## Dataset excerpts

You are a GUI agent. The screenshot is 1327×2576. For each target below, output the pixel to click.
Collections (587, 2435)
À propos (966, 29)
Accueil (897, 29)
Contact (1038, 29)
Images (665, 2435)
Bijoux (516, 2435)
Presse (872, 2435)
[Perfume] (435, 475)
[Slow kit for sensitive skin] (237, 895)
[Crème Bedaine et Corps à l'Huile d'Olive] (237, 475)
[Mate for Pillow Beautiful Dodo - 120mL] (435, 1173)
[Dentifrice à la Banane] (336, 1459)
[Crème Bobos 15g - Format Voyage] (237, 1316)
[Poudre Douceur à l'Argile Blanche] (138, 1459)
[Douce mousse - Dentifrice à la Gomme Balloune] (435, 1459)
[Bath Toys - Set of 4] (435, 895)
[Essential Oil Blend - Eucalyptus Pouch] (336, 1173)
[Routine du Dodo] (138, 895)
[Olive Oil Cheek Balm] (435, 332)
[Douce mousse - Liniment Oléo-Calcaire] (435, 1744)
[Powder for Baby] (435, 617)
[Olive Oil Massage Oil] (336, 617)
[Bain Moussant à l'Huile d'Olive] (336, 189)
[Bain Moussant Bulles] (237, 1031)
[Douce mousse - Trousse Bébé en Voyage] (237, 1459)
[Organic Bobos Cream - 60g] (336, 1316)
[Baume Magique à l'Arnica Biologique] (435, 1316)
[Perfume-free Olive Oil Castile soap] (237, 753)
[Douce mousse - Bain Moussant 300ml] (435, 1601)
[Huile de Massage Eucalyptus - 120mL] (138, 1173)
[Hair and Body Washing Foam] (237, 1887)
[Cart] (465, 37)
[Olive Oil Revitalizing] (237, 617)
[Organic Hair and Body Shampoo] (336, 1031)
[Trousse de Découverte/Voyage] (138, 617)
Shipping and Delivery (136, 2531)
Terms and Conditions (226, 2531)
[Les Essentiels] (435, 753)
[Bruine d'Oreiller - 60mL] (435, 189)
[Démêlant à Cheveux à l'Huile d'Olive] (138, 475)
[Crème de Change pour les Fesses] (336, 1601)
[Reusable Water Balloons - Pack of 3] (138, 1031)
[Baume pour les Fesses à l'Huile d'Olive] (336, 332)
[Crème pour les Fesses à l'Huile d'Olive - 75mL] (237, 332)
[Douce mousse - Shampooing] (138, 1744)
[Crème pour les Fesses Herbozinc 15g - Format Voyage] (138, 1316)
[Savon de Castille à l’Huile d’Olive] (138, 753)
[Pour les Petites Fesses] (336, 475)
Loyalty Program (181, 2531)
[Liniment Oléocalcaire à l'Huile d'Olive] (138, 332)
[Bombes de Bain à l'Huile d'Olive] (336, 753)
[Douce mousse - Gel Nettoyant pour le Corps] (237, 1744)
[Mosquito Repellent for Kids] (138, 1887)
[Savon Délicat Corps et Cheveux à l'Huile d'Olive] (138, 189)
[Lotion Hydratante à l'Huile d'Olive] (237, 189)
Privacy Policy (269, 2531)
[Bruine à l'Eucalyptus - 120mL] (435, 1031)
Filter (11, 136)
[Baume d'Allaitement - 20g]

## Task requirements
Could you retype exactly the lines above, starting at the line that contains "[Douce mousse - Trousse" and ending at the line that contains "[Hair and Body Washing Foam] (237, 1887)", and nothing more?

## Result
[Douce mousse - Trousse Bébé en Voyage] (237, 1459)
[Organic Bobos Cream - 60g] (336, 1316)
[Baume Magique à l'Arnica Biologique] (435, 1316)
[Perfume-free Olive Oil Castile soap] (237, 753)
[Douce mousse - Bain Moussant 300ml] (435, 1601)
[Huile de Massage Eucalyptus - 120mL] (138, 1173)
[Hair and Body Washing Foam] (237, 1887)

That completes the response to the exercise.